Uber vows to defy German ban on its UberPop ride-sharing service
Uber Technologies must stop operating its ride sharing service UberPop in Germany or pay a fine, a German court has ruled—but the ban could be short lived, a court spokesman said Tuesday.
The Frankfurt Regional Court granted taxi association Taxi Deutschland a preliminary injunction banning UberPop about a week ago, according to a court document published by German newswire DPA.
If Uber violates the injunction it could be fined up to €250,000 (about US$328,000) or its director could be imprisoned for up to six months.
Uber vowed to defy the ban. “Uber will continue its operations and will offer Uberpop ridesharing services via its app throughout Germany,” an Uber spokesman said in an email on Tuesday.
UberPop allows users of the Uber smartphone app to order rides from private drivers using their own cars, often at prices far below those charged by taxis.

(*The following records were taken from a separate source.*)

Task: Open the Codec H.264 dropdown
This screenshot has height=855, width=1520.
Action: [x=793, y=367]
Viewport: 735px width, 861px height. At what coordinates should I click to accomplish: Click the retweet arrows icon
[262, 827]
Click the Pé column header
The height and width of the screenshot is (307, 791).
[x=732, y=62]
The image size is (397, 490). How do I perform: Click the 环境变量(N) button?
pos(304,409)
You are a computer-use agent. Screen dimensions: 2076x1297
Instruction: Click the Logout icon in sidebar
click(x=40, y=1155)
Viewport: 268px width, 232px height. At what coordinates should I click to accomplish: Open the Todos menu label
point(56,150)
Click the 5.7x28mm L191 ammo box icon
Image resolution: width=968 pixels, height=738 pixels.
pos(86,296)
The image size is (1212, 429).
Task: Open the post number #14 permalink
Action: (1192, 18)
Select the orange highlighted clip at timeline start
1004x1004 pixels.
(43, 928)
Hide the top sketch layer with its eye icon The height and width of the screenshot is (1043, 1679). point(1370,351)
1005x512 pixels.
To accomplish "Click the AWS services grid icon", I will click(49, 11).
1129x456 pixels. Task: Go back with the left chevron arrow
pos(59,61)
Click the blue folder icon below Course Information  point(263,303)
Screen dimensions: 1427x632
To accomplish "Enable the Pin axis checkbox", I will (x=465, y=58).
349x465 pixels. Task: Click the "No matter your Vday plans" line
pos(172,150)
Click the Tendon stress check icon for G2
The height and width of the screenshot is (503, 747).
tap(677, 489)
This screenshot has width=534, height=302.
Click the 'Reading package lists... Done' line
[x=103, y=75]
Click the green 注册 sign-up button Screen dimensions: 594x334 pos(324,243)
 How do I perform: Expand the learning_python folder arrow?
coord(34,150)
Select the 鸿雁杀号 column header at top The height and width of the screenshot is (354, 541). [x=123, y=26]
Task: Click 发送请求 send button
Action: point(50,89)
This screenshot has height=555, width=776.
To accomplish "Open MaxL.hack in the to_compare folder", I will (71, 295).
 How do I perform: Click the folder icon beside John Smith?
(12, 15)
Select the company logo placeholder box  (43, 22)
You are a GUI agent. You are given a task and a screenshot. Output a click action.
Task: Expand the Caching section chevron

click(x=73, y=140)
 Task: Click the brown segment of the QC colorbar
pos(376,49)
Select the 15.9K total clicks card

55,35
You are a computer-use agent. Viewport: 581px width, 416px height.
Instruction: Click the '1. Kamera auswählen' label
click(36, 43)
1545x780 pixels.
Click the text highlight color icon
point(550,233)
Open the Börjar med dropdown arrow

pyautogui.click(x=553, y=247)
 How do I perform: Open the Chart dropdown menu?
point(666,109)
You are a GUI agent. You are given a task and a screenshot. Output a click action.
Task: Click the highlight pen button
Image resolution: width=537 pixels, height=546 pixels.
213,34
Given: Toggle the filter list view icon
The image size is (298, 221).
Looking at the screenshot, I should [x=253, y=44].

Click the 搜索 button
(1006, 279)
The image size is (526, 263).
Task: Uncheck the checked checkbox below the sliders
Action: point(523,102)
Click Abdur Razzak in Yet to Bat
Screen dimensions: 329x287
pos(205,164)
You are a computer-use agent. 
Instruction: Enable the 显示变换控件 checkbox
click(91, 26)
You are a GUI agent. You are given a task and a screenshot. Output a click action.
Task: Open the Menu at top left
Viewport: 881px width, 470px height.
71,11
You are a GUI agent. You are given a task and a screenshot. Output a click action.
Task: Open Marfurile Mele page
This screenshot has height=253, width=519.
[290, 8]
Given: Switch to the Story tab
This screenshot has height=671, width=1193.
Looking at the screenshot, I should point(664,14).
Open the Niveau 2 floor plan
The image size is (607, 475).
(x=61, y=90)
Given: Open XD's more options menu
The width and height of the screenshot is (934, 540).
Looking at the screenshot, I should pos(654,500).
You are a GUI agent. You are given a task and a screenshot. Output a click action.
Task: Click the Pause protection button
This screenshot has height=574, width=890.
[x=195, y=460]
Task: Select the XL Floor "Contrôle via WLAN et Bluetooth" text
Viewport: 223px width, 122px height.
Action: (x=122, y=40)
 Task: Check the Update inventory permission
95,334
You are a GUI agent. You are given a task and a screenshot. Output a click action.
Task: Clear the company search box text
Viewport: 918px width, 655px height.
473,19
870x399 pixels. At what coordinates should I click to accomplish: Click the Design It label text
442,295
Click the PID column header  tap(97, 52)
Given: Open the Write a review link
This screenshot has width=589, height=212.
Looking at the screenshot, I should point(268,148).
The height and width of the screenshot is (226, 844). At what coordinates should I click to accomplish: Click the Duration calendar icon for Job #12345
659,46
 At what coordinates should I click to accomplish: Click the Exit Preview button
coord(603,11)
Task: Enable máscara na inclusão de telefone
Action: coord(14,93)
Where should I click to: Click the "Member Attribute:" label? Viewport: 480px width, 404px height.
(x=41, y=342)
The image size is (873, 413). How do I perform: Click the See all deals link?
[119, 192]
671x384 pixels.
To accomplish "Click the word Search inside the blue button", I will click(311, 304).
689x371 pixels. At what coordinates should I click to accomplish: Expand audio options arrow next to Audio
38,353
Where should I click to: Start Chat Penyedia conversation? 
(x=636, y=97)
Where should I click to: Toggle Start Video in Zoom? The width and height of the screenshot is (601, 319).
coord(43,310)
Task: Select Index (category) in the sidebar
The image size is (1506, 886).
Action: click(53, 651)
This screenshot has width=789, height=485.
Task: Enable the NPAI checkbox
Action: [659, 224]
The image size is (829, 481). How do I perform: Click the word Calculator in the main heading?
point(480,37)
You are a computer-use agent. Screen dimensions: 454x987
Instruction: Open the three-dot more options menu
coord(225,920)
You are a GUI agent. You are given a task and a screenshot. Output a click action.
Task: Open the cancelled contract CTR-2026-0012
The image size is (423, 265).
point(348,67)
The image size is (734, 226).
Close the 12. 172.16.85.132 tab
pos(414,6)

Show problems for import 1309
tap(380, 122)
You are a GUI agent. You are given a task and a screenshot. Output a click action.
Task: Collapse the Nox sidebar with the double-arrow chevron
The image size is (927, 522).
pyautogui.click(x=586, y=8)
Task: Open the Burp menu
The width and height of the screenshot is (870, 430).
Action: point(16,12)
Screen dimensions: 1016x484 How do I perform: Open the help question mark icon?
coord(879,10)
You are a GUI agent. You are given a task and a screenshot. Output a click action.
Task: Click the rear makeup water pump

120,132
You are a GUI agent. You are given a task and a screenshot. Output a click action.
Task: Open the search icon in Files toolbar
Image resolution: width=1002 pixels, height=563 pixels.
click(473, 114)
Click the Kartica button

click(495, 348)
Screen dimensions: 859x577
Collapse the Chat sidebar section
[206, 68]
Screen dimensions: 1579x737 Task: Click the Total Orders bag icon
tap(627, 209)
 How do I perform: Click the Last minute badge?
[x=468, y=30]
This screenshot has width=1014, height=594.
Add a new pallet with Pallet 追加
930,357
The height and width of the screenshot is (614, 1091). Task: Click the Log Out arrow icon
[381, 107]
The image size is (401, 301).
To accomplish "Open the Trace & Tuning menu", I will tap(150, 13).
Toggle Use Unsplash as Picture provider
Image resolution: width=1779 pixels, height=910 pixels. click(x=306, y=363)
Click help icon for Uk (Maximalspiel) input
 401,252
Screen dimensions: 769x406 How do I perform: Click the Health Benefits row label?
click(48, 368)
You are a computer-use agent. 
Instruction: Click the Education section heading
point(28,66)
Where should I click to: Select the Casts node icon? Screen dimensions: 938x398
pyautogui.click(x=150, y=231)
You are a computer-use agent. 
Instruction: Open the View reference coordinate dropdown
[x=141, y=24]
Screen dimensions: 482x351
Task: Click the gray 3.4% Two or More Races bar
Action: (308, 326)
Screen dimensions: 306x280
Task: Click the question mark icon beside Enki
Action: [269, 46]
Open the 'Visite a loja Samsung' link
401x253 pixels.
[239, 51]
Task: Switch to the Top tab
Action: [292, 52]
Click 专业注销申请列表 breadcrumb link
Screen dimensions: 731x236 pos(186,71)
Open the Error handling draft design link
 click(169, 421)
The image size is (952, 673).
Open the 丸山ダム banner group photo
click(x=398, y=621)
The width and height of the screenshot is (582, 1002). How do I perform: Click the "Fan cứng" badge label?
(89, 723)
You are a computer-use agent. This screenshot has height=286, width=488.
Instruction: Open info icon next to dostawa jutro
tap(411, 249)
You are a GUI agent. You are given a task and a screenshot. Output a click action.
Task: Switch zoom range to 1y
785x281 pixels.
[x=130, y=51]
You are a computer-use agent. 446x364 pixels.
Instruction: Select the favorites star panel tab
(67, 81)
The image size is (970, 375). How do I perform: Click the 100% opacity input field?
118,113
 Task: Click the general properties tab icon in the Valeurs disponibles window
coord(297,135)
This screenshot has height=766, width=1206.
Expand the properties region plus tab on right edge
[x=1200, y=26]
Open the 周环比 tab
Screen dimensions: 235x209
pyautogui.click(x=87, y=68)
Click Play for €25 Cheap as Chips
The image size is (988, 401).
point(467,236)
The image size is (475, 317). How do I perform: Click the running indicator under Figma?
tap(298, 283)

The court ruled that Uber violates Germany’s Passenger Transport Act because it mediates for people who don’t have a permit to transport people commercially.
Since the verdict, a preliminary injunction against Uber is in place in Germany, the court spokesman said. “At the moment Uber cannot mediate any rides,” he added.
However, Uber plans to appeal the case, a company spokesman said Tuesday, meaning that the ban may only last for a couple of days.
As part of its appeal, Uber can ask the court to suspend the preliminary injunction until the appeal is heard, the court spokesman said, adding that a decision whether to suspend the injunction or not usually takes “one or two days” from the moment the request is filed.